Bhayangkara Mural Festival 2021 di gelar di Lapangan Bhayangkara, Jakarta Selatan, Sabtu (30/10/2021). ANTARA/Laily Rahmawaty
Polisi "ber-budoyo"
Dosen Desain Komunikasi Visual FSR ISI Yogyakarta Dr Sumbo Tinarbuko dalam video konferensi dengan Kapolri, Sabtu, menilai Bhayangkara Festival Mural 2021 sebagai fenomena di mana Polri masuk dalam konteks Polri "berbudoyo" (berbudaya).

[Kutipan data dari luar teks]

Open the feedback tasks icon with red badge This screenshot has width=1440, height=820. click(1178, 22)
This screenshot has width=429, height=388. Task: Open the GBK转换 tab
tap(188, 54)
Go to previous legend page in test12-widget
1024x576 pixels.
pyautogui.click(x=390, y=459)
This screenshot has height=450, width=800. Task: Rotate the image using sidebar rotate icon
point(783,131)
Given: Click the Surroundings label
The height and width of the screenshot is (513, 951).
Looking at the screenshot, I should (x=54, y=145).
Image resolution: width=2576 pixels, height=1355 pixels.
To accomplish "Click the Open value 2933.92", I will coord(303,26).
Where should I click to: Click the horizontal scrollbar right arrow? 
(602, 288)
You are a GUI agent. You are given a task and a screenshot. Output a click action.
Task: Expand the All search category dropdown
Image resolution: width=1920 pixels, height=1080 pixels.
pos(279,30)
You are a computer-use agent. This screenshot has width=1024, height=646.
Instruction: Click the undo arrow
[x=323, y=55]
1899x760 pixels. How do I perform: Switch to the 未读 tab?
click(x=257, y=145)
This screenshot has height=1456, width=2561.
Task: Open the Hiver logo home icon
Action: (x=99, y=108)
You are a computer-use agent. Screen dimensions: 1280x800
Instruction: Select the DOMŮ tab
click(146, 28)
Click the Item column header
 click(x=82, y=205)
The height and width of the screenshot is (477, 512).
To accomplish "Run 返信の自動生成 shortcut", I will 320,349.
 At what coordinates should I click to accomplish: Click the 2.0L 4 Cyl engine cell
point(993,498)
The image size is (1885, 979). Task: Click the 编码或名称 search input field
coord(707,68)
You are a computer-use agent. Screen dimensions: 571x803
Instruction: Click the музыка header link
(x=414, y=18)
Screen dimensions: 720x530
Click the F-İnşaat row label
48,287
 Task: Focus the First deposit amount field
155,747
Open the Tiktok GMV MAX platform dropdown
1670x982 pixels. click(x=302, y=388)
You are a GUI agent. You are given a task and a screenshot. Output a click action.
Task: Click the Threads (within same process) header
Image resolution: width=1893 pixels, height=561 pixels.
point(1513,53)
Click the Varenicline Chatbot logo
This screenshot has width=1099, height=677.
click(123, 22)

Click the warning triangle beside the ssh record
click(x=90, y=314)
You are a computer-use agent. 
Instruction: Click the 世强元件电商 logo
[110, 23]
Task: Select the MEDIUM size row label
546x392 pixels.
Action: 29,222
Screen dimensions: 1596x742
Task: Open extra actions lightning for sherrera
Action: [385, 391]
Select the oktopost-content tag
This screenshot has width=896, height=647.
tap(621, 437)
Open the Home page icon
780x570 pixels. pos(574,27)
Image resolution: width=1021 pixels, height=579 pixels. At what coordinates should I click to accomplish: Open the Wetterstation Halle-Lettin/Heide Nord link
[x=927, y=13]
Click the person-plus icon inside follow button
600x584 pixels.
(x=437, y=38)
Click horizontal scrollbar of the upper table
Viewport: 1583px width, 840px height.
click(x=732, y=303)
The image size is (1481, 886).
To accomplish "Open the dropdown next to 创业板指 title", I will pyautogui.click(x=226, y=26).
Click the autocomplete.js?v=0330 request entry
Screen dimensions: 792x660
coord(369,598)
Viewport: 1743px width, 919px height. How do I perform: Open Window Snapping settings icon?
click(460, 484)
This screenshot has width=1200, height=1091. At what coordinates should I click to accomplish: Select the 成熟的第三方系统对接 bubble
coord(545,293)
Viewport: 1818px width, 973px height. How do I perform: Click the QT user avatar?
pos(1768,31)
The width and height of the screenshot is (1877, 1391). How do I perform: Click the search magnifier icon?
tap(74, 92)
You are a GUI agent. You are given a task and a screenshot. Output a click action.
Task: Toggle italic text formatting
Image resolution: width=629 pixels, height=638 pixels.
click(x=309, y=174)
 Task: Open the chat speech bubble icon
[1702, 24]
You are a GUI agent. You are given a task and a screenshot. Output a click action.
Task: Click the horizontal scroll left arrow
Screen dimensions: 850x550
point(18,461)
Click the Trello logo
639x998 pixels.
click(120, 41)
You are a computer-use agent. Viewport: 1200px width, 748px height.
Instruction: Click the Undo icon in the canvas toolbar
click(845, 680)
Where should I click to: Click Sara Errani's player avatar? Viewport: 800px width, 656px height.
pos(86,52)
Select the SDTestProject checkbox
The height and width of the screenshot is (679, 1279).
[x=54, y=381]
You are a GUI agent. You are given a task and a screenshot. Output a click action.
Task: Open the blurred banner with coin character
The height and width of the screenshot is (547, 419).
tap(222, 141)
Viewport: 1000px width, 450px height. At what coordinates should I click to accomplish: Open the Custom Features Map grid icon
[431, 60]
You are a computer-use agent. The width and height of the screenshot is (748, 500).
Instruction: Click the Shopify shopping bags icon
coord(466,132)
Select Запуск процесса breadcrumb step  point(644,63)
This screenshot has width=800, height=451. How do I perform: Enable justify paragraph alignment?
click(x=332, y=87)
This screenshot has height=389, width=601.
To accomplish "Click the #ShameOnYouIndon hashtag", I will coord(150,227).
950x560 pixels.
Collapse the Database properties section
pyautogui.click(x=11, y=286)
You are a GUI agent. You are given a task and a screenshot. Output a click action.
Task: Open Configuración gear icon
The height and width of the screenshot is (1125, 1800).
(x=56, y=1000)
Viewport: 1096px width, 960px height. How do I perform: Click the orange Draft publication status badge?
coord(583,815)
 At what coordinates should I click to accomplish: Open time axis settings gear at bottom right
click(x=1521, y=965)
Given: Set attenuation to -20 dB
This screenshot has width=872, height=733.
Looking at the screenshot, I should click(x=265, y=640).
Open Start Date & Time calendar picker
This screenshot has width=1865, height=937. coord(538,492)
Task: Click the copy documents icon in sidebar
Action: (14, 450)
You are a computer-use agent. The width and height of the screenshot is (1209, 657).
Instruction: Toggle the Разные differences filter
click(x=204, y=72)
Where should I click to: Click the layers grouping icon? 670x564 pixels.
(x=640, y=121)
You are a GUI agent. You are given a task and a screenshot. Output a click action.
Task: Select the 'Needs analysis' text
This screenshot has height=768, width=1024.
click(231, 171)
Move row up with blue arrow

Polri kata dia, hendaknya memahami komunikasi publik dari sisi tata visual, di dalam ilmu seni rupa di sebut kemampuan komunikator di ruang publik, menggunakan bahasa rupa, digabungkan dengan bahasa berupa pesan verbal atau syair, yang sering disalahpahami orang melihat sebagai bentuk kritikan yang menyudutkan, padahal sejatinya mural itu adalah fenomena sombolik yang harus dipahami secara merdeka yang bertanggungj awab, yakni tidak hanya dipahami satu sisi.
Pada kesempatan itu, Sumbo menyarankan Polri dalam pergerakannya yang akan ke depan dapat memasukkan konteks Polri yang 'budoyo', tidak cukup hanya humanis.
Selain, Polisi perlu belajar lebih dalam lagi tentang komunikasi publik dan semiotika visual (ilmu tanda-red), melihat tanda-tanda dalam konteks komunikasi publik, sehingga nantinya polisi melihat mural menjadi karya komunikasi yang jangan di-framing menjadi karya "miss communication".
"Sebagai pemerhati ruang publik dan kolomnis, saya menyampaikan penghargaan kepada Kapolri, khusus kapolda mulai memasukkan unsur kepolisian yang 'budoyo' (berbudaya) tidak hanya kepolisian yang humanis," tutur Sumbo.